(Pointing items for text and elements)
+ + + +

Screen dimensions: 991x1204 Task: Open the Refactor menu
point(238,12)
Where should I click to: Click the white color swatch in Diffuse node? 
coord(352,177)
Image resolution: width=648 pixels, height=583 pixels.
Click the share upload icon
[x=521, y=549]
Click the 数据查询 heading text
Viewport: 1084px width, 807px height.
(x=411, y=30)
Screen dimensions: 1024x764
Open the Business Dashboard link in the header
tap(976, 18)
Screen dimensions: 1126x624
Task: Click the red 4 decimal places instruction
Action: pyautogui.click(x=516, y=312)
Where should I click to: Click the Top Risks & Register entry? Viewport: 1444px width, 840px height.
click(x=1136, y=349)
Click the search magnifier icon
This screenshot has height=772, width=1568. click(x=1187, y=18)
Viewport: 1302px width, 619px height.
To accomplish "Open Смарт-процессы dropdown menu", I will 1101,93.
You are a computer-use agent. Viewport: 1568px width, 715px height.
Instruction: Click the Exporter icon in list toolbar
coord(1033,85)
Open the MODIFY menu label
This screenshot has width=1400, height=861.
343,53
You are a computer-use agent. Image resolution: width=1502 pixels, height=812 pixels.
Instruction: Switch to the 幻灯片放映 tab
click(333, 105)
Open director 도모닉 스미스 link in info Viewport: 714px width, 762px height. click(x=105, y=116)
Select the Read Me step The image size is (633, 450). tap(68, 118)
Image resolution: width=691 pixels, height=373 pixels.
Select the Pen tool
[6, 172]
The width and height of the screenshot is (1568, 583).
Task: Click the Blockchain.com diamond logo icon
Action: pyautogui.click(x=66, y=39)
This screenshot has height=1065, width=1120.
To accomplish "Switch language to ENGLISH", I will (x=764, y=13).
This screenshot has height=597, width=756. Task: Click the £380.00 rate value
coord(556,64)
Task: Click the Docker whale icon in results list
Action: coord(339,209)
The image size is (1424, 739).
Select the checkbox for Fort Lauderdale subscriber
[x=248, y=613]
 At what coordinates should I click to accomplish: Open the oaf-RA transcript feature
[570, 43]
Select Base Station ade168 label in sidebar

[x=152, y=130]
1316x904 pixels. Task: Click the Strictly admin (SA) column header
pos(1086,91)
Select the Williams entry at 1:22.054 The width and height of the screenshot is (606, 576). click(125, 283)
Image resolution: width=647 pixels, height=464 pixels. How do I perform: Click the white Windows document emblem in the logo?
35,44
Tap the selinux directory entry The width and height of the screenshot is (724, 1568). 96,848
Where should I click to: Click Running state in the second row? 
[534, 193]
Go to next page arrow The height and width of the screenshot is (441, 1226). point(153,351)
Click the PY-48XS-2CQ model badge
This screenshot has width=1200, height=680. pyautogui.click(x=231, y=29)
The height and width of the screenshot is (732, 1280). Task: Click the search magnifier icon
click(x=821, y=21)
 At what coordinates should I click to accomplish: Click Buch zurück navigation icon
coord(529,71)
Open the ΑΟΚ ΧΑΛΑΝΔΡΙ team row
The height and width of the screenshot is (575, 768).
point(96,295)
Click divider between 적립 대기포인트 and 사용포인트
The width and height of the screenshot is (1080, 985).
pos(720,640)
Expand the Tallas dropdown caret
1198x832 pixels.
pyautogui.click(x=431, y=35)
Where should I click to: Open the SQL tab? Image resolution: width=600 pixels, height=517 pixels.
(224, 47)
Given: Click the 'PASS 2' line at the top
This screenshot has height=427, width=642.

+ + + +

_Instructions to follow_
Swap "magnifier" for "magnifying glass" throughout the items above, and reproduce every item with nothing else altered.

_Result of the task_
Screen dimensions: 991x1204 Task: Open the Refactor menu
point(238,12)
Where should I click to: Click the white color swatch in Diffuse node? 
coord(352,177)
Image resolution: width=648 pixels, height=583 pixels.
Click the share upload icon
[x=521, y=549]
Click the 数据查询 heading text
Viewport: 1084px width, 807px height.
(x=411, y=30)
Screen dimensions: 1024x764
Open the Business Dashboard link in the header
tap(976, 18)
Screen dimensions: 1126x624
Task: Click the red 4 decimal places instruction
Action: pyautogui.click(x=516, y=312)
Where should I click to: Click the Top Risks & Register entry? Viewport: 1444px width, 840px height.
click(x=1136, y=349)
Click the search magnifying glass icon
This screenshot has height=772, width=1568. click(x=1187, y=18)
Viewport: 1302px width, 619px height.
To accomplish "Open Смарт-процессы dropdown menu", I will 1101,93.
You are a computer-use agent. Viewport: 1568px width, 715px height.
Instruction: Click the Exporter icon in list toolbar
coord(1033,85)
Open the MODIFY menu label
This screenshot has width=1400, height=861.
343,53
You are a computer-use agent. Image resolution: width=1502 pixels, height=812 pixels.
Instruction: Switch to the 幻灯片放映 tab
click(333, 105)
Open director 도모닉 스미스 link in info Viewport: 714px width, 762px height. click(x=105, y=116)
Select the Read Me step The image size is (633, 450). tap(68, 118)
Image resolution: width=691 pixels, height=373 pixels.
Select the Pen tool
[6, 172]
The width and height of the screenshot is (1568, 583).
Task: Click the Blockchain.com diamond logo icon
Action: pyautogui.click(x=66, y=39)
This screenshot has height=1065, width=1120.
To accomplish "Switch language to ENGLISH", I will (x=764, y=13).
This screenshot has height=597, width=756. Task: Click the £380.00 rate value
coord(556,64)
Task: Click the Docker whale icon in results list
Action: coord(339,209)
The image size is (1424, 739).
Select the checkbox for Fort Lauderdale subscriber
[x=248, y=613]
 At what coordinates should I click to accomplish: Open the oaf-RA transcript feature
[570, 43]
Select Base Station ade168 label in sidebar

[x=152, y=130]
1316x904 pixels. Task: Click the Strictly admin (SA) column header
pos(1086,91)
Select the Williams entry at 1:22.054 The width and height of the screenshot is (606, 576). click(125, 283)
Image resolution: width=647 pixels, height=464 pixels. How do I perform: Click the white Windows document emblem in the logo?
35,44
Tap the selinux directory entry The width and height of the screenshot is (724, 1568). 96,848
Where should I click to: Click Running state in the second row? 
[534, 193]
Go to next page arrow The height and width of the screenshot is (441, 1226). point(153,351)
Click the PY-48XS-2CQ model badge
This screenshot has width=1200, height=680. pyautogui.click(x=231, y=29)
The height and width of the screenshot is (732, 1280). Task: Click the search magnifying glass icon
click(x=821, y=21)
 At what coordinates should I click to accomplish: Click Buch zurück navigation icon
coord(529,71)
Open the ΑΟΚ ΧΑΛΑΝΔΡΙ team row
The height and width of the screenshot is (575, 768).
point(96,295)
Click divider between 적립 대기포인트 and 사용포인트
The width and height of the screenshot is (1080, 985).
pos(720,640)
Expand the Tallas dropdown caret
1198x832 pixels.
pyautogui.click(x=431, y=35)
Where should I click to: Open the SQL tab? Image resolution: width=600 pixels, height=517 pixels.
(224, 47)
Given: Click the 'PASS 2' line at the top
This screenshot has height=427, width=642.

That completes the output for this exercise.